The RSC's Don Quixote stars comedy performers Rufus Hound as Sancho Panza and David Threlfall as Don Quixote.
David Threlfall, who has become a household name for his award-winning performance as Frank Gallagher in Channel 4's comedy Shameless, takes on the lead role of Don Quixote and is no newcomer to the RSC.
There's been a wave of excitement over his return as Threlfall's previous turn as Smike in The Life and Adventures of Nicholas Nickleby in 1982 earned him a Tony Award nomination for Best Actor (Featured Role - Play) when the production reached Broadway.
That was a role he reportedly found so taxing, that he needed a year off from acting to recover. If this production goes well, hopefully he won't stay away from the stage for too long.
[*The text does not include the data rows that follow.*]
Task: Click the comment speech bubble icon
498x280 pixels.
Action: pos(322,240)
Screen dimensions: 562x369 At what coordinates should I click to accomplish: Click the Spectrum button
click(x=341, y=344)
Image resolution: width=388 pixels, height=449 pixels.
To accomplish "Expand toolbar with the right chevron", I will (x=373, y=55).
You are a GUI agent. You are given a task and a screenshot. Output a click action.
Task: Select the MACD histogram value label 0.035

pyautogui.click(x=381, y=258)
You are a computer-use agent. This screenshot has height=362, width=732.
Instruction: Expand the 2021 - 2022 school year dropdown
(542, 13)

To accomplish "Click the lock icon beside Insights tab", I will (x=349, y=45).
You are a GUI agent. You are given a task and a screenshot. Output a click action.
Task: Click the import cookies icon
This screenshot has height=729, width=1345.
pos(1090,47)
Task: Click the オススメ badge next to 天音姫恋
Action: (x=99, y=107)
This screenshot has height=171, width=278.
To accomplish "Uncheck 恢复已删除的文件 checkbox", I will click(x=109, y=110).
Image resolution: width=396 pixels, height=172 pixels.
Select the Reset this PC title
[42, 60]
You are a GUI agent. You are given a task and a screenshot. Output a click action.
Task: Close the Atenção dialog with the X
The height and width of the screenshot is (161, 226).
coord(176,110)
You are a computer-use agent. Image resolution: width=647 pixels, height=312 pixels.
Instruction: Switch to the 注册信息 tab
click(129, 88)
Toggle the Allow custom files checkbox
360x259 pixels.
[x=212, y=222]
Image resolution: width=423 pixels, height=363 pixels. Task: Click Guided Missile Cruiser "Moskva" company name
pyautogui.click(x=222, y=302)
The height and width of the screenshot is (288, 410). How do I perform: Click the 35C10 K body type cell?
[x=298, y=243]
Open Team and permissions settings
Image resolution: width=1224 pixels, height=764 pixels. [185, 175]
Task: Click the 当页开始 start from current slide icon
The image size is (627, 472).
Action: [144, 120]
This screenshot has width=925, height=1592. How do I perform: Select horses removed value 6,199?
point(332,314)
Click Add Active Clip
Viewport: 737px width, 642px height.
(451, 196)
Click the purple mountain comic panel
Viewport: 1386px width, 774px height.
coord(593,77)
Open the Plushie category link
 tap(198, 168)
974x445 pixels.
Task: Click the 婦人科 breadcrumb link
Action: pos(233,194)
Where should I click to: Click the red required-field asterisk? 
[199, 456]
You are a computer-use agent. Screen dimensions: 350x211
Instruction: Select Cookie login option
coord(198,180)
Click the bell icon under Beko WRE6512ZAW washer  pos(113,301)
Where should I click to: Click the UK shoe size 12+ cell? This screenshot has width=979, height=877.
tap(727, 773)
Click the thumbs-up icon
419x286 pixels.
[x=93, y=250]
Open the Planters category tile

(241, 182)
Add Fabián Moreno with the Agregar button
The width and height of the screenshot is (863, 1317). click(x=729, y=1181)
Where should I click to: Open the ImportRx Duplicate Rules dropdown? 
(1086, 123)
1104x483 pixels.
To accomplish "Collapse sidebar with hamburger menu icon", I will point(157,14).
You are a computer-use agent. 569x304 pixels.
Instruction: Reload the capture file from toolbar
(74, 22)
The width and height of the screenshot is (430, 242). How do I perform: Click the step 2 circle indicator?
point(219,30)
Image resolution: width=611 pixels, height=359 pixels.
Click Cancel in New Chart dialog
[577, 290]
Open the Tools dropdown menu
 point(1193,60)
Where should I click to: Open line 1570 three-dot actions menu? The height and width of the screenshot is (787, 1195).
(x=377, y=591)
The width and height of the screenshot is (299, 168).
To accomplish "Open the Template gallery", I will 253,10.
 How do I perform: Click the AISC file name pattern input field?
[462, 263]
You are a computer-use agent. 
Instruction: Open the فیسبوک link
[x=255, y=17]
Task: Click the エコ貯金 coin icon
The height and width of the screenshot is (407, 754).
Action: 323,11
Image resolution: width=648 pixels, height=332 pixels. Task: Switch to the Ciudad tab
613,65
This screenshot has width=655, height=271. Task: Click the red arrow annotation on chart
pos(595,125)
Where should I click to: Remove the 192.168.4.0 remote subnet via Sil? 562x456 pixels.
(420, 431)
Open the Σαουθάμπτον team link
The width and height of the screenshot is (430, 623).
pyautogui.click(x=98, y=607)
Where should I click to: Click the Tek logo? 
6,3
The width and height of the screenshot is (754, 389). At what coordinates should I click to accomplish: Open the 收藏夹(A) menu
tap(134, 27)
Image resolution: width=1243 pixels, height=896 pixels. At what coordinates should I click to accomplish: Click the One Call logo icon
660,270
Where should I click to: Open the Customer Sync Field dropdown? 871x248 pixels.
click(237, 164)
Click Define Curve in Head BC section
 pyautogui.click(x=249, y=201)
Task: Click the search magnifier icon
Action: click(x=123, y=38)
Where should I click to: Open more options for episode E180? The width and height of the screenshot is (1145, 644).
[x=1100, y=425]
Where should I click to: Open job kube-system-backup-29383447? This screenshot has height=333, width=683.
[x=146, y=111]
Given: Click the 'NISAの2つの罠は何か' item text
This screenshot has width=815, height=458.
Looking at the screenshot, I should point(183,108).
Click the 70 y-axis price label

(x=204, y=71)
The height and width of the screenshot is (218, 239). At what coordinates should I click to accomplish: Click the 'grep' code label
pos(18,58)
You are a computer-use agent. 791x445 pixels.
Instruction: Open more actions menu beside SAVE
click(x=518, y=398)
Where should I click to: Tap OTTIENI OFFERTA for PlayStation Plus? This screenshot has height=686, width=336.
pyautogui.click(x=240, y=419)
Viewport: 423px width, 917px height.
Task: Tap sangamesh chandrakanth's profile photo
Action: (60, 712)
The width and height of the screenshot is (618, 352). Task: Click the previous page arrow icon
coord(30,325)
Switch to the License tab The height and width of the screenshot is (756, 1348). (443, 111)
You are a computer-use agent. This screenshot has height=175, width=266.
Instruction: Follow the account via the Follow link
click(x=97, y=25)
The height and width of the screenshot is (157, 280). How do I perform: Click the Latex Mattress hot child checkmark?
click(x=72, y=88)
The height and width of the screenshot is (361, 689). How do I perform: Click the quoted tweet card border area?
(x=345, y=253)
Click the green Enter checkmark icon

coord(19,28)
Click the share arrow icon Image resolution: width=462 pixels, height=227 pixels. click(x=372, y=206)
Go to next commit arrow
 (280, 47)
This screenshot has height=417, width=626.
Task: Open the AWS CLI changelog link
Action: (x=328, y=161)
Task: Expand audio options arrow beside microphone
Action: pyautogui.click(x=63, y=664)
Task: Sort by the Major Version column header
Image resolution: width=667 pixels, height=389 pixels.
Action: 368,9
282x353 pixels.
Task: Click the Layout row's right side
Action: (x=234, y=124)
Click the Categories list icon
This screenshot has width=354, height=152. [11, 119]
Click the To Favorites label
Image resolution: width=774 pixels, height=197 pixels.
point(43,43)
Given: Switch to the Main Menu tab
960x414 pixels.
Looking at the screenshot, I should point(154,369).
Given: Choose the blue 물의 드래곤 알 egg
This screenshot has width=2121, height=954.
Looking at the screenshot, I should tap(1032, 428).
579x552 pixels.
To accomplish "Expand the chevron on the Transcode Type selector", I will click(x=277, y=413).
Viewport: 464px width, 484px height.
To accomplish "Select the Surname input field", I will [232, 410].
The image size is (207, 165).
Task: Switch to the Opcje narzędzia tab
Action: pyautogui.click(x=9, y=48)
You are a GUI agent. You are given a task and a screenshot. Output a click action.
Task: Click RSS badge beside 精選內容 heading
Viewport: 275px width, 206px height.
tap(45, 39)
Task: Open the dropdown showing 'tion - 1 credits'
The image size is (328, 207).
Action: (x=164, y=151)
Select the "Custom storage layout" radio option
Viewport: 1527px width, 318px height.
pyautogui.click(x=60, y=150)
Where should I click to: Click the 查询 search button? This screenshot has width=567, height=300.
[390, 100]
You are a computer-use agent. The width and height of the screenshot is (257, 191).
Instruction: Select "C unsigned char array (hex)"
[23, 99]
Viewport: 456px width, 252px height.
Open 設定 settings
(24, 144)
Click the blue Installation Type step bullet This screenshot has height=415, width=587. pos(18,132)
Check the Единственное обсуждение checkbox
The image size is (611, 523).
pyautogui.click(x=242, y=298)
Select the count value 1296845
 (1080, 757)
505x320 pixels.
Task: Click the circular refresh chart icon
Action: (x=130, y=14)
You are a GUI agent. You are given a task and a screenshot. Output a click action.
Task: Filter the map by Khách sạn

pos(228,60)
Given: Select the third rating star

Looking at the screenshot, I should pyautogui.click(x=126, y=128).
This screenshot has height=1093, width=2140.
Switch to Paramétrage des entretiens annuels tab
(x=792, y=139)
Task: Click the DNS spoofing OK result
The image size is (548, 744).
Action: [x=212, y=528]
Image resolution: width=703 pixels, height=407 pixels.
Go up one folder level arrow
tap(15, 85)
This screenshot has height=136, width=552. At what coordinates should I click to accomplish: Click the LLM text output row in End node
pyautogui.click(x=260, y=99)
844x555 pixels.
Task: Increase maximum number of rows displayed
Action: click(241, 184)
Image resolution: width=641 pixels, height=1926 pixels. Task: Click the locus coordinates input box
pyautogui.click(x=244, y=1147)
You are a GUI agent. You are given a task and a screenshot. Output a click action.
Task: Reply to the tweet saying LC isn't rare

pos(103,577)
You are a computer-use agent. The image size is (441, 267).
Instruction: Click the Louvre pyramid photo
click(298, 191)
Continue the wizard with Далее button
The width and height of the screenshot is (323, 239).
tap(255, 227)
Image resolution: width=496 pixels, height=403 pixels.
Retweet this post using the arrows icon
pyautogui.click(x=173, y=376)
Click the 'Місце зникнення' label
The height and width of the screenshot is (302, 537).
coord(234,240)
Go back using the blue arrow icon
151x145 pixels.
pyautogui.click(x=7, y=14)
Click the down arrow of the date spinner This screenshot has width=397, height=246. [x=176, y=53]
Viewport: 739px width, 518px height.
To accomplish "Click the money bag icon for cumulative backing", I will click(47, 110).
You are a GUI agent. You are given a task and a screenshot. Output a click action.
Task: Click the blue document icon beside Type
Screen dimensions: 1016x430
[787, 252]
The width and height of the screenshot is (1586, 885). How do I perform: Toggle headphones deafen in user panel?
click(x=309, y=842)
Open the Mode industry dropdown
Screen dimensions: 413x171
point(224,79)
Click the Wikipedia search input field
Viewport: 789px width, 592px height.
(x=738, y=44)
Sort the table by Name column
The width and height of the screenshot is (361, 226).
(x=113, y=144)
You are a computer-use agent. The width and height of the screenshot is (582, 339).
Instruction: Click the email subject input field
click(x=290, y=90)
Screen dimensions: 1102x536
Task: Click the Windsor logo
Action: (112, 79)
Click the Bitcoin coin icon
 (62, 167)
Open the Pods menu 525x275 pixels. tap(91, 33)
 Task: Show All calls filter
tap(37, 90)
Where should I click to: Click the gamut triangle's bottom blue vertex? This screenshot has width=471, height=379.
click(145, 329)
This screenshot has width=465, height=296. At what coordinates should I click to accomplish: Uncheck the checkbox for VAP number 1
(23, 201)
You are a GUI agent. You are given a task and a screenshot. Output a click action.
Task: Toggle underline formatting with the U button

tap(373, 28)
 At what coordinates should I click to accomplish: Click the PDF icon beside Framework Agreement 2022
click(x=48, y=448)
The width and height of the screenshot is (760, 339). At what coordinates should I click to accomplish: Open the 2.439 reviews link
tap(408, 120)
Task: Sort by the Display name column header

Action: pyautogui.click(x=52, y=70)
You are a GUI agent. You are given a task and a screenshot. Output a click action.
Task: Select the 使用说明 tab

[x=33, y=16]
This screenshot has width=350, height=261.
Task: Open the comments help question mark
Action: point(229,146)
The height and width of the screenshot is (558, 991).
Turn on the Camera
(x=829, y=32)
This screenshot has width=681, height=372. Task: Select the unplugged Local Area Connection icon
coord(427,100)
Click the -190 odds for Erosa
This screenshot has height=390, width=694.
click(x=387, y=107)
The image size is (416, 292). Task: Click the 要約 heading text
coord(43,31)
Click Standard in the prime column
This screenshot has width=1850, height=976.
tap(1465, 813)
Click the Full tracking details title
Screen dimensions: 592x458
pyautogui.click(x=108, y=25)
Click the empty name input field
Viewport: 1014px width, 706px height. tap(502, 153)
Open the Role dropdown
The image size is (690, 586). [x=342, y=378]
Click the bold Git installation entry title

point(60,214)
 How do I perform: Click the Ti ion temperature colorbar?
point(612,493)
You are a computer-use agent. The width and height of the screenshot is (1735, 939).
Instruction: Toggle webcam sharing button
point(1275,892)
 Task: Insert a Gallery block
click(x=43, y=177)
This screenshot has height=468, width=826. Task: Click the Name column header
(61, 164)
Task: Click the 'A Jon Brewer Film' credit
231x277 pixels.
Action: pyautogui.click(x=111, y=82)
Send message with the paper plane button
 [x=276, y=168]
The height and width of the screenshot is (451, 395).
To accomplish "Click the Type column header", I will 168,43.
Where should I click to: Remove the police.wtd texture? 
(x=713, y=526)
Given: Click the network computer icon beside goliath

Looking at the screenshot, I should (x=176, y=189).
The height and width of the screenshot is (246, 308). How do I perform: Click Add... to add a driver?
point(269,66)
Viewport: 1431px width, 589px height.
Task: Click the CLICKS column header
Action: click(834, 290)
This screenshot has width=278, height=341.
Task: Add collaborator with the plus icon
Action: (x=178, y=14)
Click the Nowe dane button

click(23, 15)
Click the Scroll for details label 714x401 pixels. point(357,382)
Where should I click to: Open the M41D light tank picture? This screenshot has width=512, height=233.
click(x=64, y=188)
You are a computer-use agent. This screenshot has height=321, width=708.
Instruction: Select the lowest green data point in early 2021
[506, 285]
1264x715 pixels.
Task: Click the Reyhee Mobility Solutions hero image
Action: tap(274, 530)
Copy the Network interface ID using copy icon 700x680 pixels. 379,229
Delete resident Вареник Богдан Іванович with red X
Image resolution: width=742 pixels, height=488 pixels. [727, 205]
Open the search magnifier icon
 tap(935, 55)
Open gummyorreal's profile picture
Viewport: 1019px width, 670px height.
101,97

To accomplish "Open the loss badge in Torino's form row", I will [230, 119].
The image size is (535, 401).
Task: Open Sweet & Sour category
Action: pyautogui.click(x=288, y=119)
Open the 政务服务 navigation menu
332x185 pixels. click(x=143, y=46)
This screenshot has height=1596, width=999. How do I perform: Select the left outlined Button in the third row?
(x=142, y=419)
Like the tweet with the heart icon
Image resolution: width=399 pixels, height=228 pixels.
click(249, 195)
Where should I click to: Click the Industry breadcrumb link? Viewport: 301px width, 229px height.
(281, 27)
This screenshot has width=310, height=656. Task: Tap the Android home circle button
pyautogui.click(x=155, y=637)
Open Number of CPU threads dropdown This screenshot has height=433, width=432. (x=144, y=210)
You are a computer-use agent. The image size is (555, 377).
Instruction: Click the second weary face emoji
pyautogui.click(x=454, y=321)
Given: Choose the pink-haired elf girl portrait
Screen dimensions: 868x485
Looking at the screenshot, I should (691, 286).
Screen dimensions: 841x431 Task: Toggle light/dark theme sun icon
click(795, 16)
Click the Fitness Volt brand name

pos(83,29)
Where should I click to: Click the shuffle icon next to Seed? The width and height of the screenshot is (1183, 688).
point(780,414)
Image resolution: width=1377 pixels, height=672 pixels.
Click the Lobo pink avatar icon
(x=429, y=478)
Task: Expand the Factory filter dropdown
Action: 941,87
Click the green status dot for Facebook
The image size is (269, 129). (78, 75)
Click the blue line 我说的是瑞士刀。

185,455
At his side as Don Quixote's devoted but hapless squire Sancho Panza, is comedian Rufus Hound. He has a natural rapport with the audience and interacts with them frequently in a style that makes you think he is sometimes ad libbing. He's refreshing and fun, setting the tone early on when he toys with the crowd.
Rufus Hound has a natural rapport with the audience in Don Quixote
The epic tale of Don Quixote is about an ageing man and lover of adventure novels, who suddenly believes himself to be a knight. With his changed view of the world, he sets off on an ill-prepared incredible journey around Spain with sidekick Sancho Panza. They encounter scrape after scrape due to Quixote's "madness", earning themselves notoriety.
Where there are windmills, he sees giants; a flock of sheep is an army of warriors; and monks praying are spies to be fought off. To recreate these images, there's a lovely use of puppetry, costume or set design, which involves a huge revolving windmill being quickly built on stage.
This Don Quixote production at Stratford Upon Avon's Swan Theatre has been directed by Angus Jackson, following on from his scintillating production of Oppenheimer for the RSC in 2014 and 2015.
Jackson has once again got the balance between drama and emotion just right with another impressive, endearing production. Despite some of the violent and humiliating encounters by the pair, Jackson overall plays this story for laughs, moving on to sentimentality towards the close of the play.
David Threlfall is a strong lead in Don Quixote for the RSC
There's also a touch of Monty Python about it with the main characters emblazoned in armour and riding wooden contraptions pulled by a rotating stream of actors over-acting delightfully as the horse and donkey with swaying tails and chewing mouths.
But no-one can out-do Threlfall. With long white beard, a barber's wash basin doubling as a helmet and a wistful voice, he is a striking presence on stage. Immersing himself fully into the role, the 62-year-old actor doesn't disappoint and has created a wide-eyed, aspirational Quixote.
His desire to feel free is infectious, rubbing off on Sancho Panza, and along the way, the audience too.
Ruth Everett is hilarious as the Duchess in Don Quixote
Meanwhile, Hound makes for an able comrade in arms. He brings out a likeable, child-like naivity in Sancho Panza and watches practically open mouthed every time his boss gets into various troubles.
Troubles like when the pair are used mercilessly for sport by a heartless Duchess, played with wonderful humour by Ruth Everett, who takes funny walks to a new level.
It's just one of the many comic touches in a Don Quixote that emphasises the wit and slapstick nature of this tale, but doesn't shy away from its sentimentality. Leading with actors whose forte is comedy is a master stroke, but none more so than bringing back Threlfall to the RSC.
Don Quixote coincide with the 400th anniversary of Cervantes' death, who died at the same time as William Shakespeare.